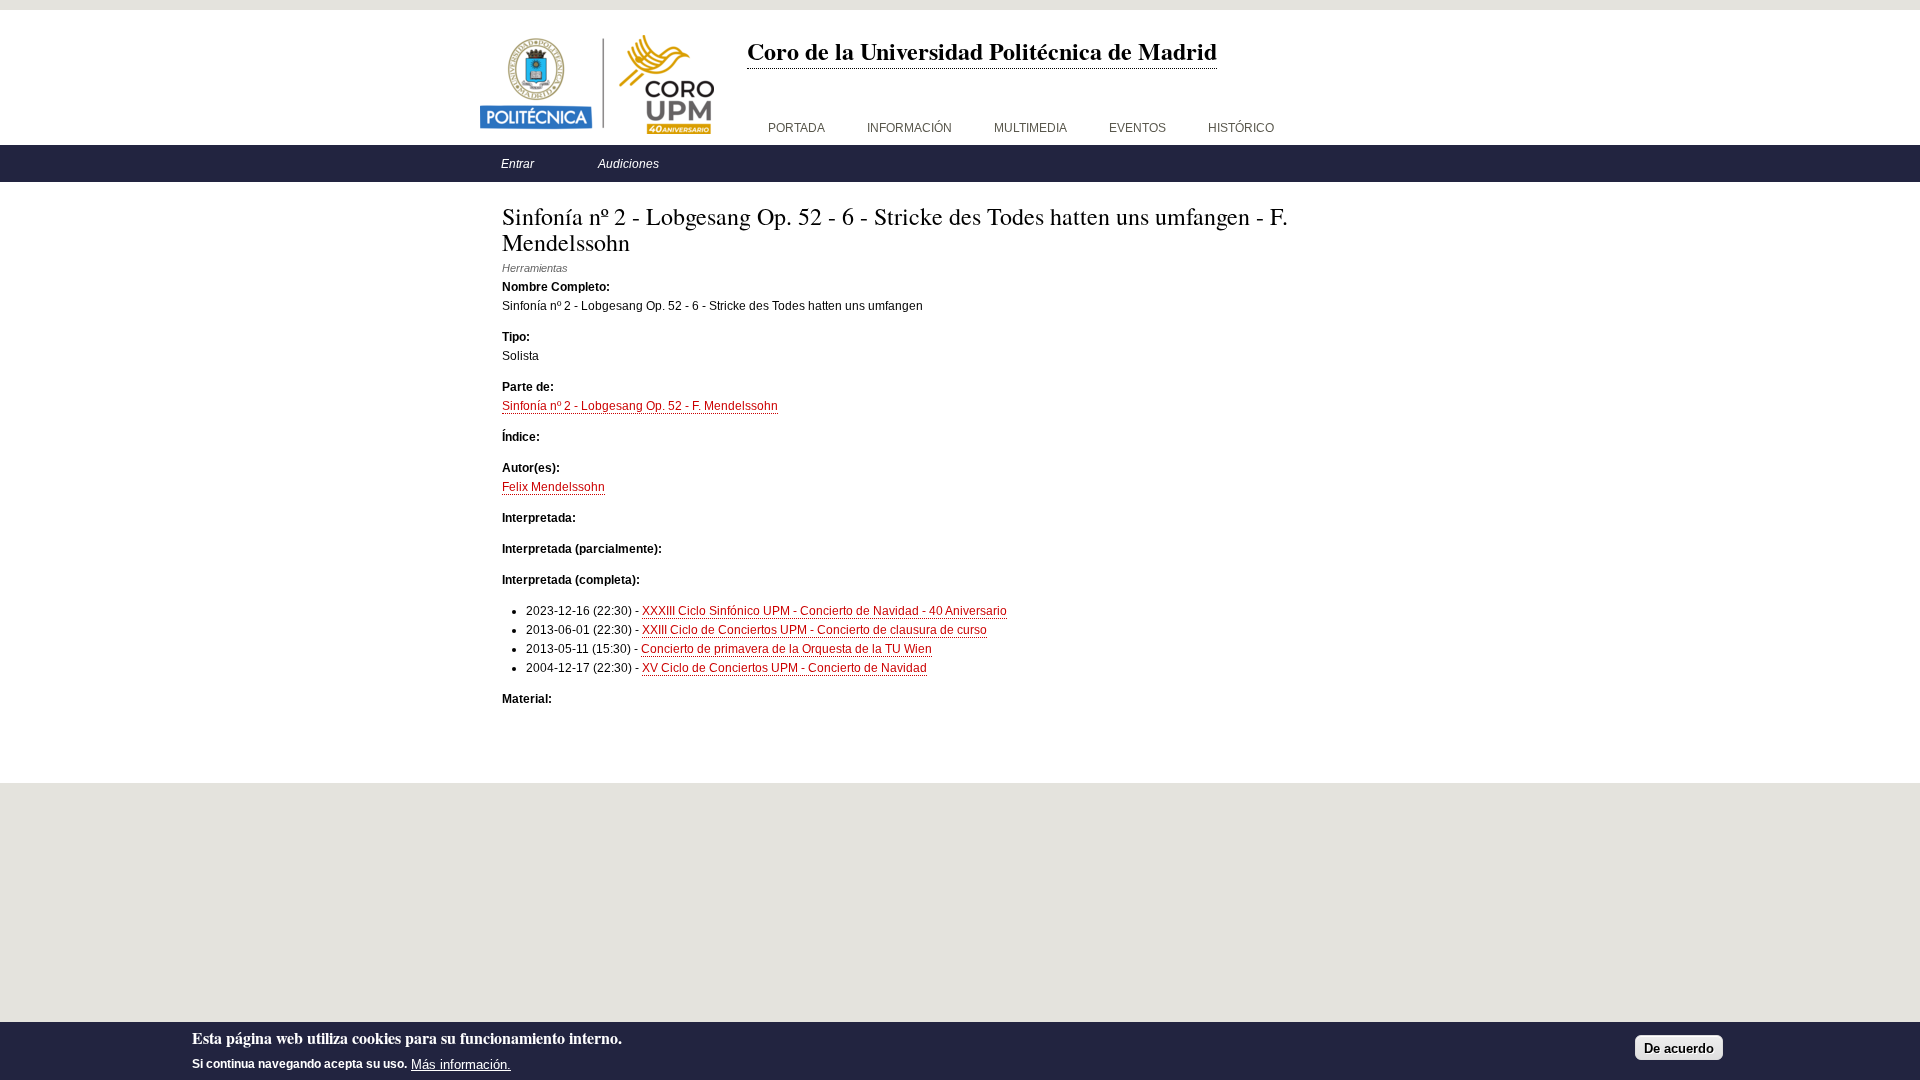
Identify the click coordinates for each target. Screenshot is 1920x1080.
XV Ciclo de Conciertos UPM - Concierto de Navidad (784, 668)
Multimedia (1030, 128)
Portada (796, 128)
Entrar (517, 164)
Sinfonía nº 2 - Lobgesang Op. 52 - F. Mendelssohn (640, 406)
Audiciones (628, 164)
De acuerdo (1679, 1047)
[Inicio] (597, 84)
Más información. (461, 1063)
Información (909, 128)
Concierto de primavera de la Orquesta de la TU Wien (786, 649)
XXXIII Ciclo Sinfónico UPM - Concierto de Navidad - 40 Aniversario (824, 611)
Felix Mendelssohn (553, 487)
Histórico (1241, 128)
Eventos (1137, 128)
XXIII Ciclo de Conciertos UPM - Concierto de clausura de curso (814, 630)
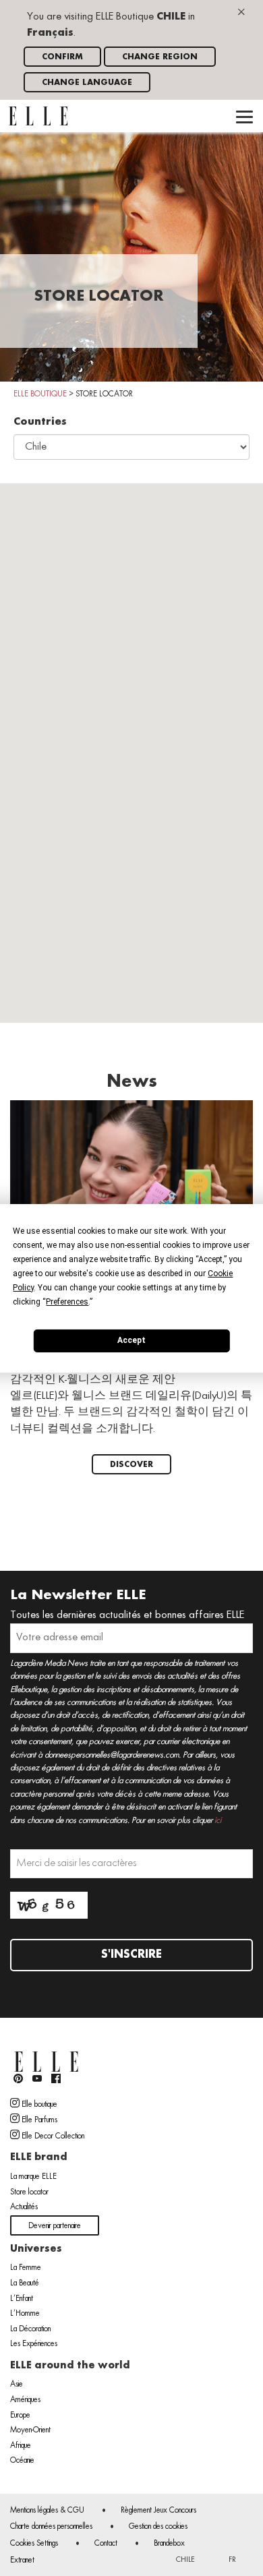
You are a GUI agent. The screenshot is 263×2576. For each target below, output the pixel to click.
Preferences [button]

**WHAT THE EXERCISE ASKS**
Give again, word for word, the lines from the one containing "Información (909, 128)" through the last line of the entries, with pictures omitted and nothing added.

**EXPECTED ANSWER**
Información (909, 128)
Concierto de primavera de la Orquesta de la TU Wien (786, 649)
XXXIII Ciclo Sinfónico UPM - Concierto de Navidad - 40 Aniversario (824, 611)
Felix Mendelssohn (553, 487)
Histórico (1241, 128)
Eventos (1137, 128)
XXIII Ciclo de Conciertos UPM - Concierto de clausura de curso (814, 630)
You are a GUI agent. The screenshot is 263×2576. For each target below, output the pixel to click.
Preferences [button]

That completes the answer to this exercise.